-- Data --
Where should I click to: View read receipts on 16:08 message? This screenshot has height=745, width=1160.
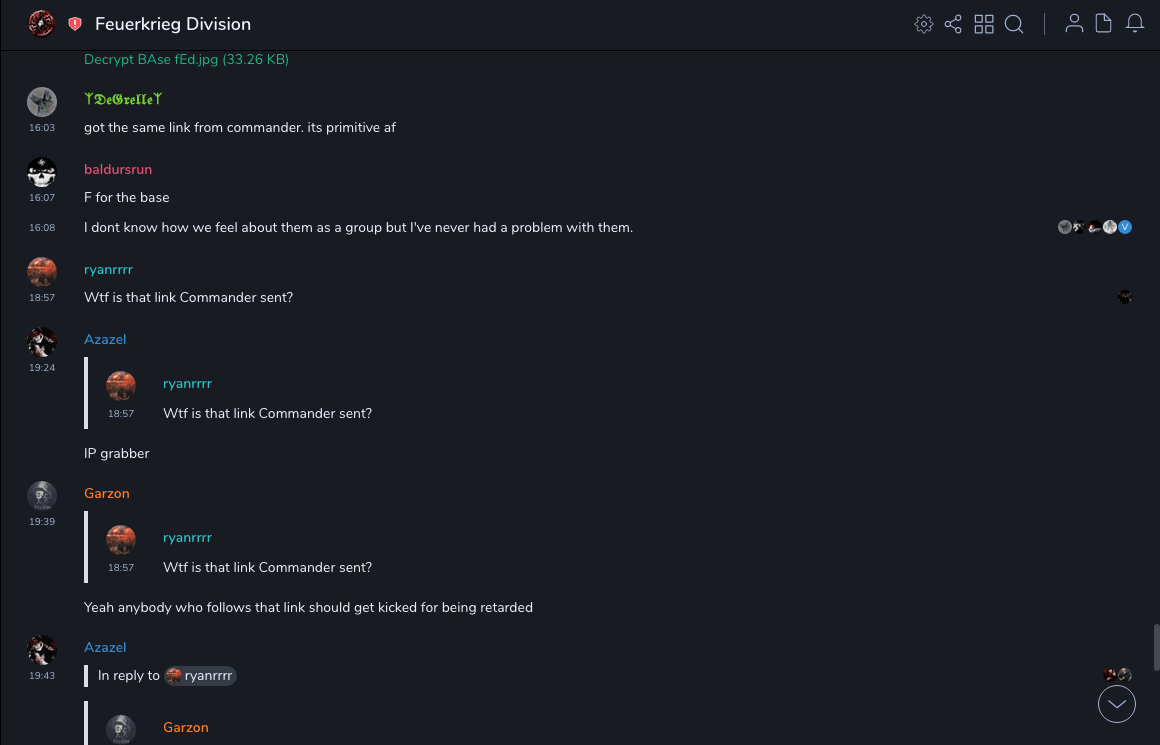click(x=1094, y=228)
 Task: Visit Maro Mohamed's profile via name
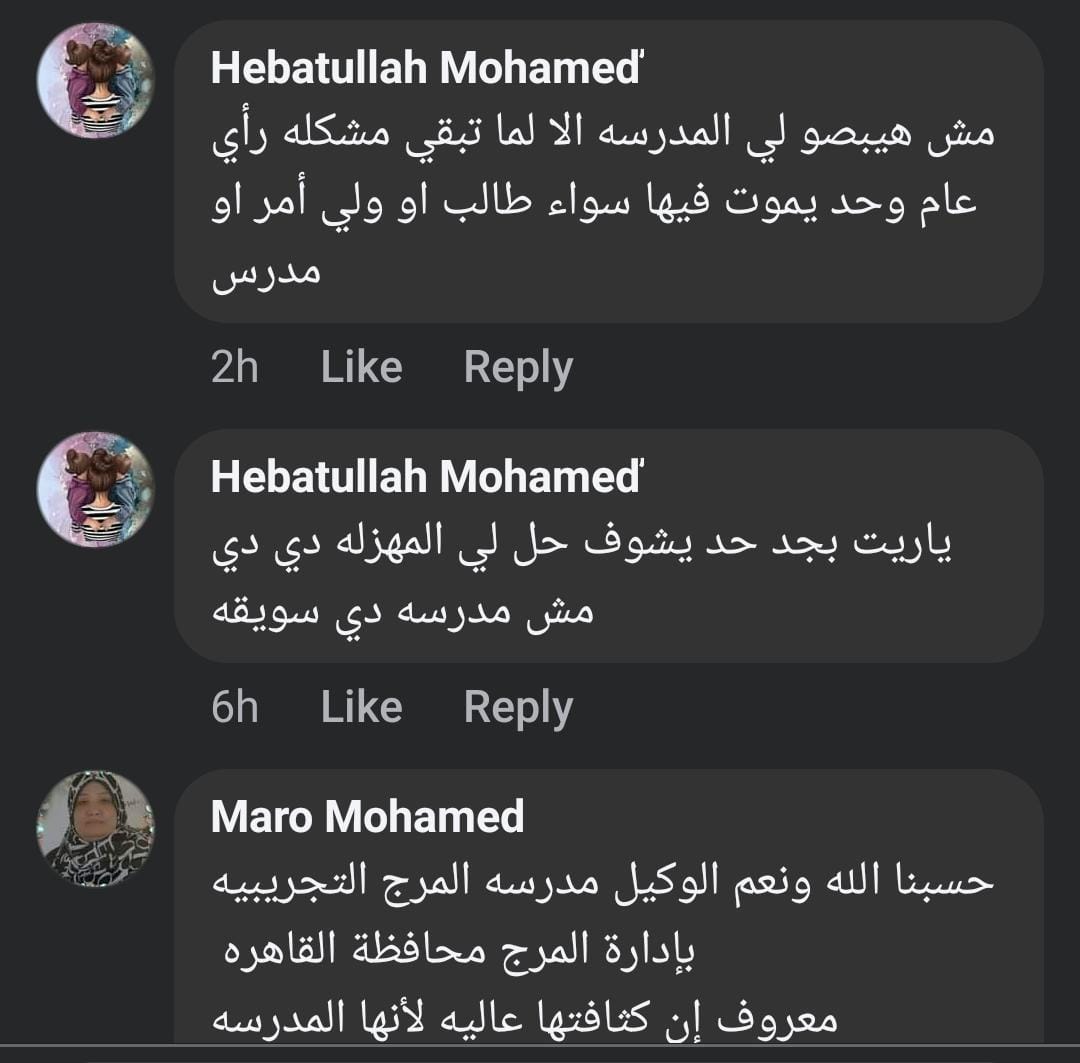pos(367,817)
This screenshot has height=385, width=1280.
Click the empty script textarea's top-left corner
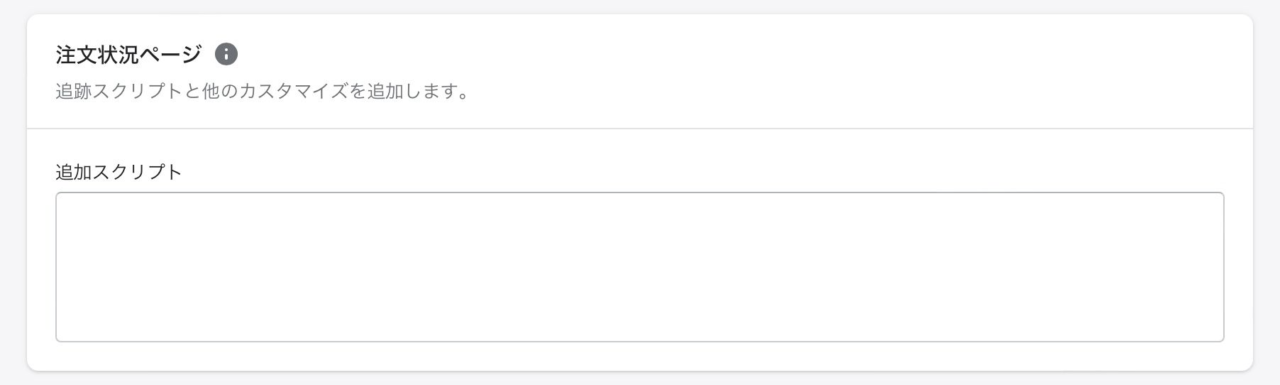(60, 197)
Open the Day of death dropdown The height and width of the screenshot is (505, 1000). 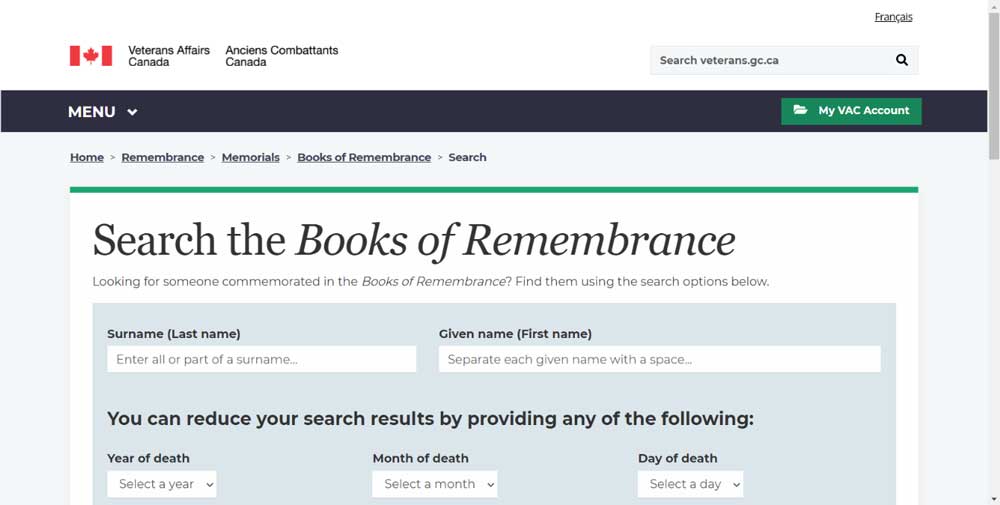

---

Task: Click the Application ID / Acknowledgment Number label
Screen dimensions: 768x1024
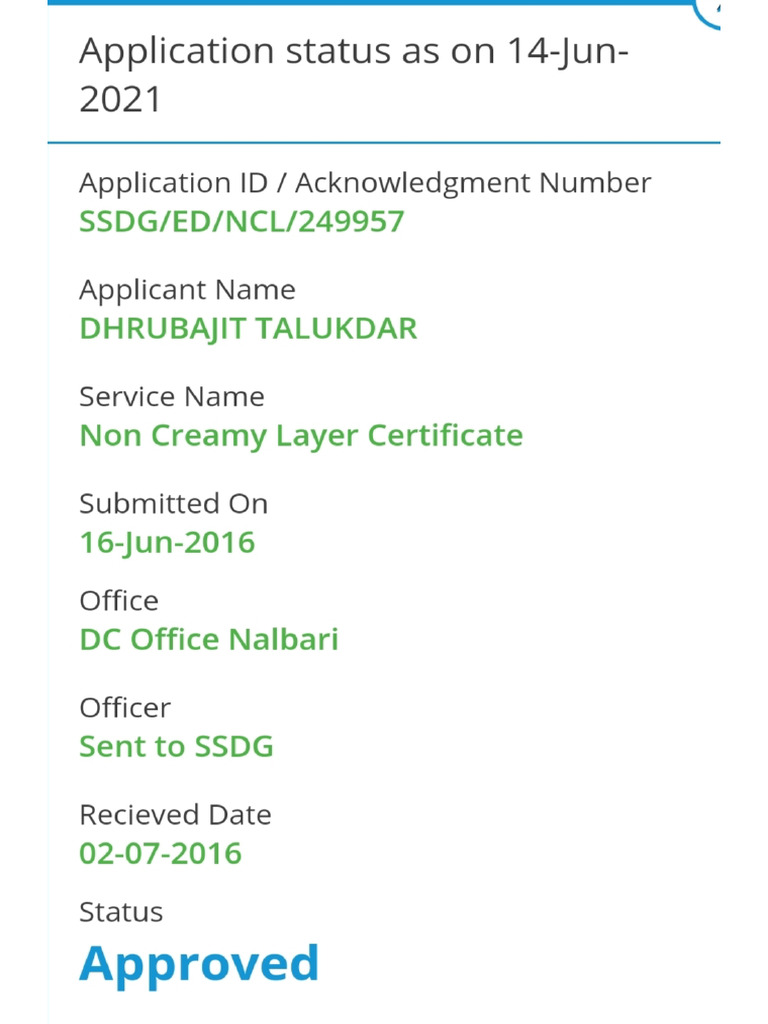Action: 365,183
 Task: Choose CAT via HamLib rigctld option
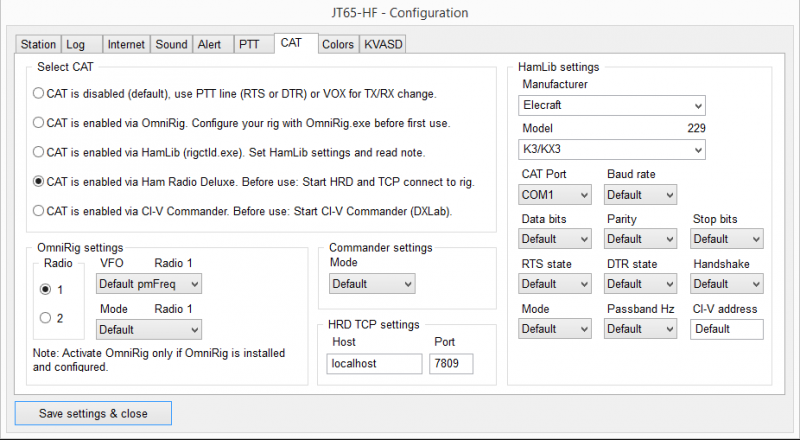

-- Task to carry out --
In the listing above, find the line with "Task: Click the" and the line with "Task: Choose CAT via HamLib rigctld option". Set down both and every line between them, minus the pictures.

-- Task output --
Task: Click the Application ID / Acknowledgment Number label
Screen dimensions: 768x1024
Action: 365,183
 Task: Choose CAT via HamLib rigctld option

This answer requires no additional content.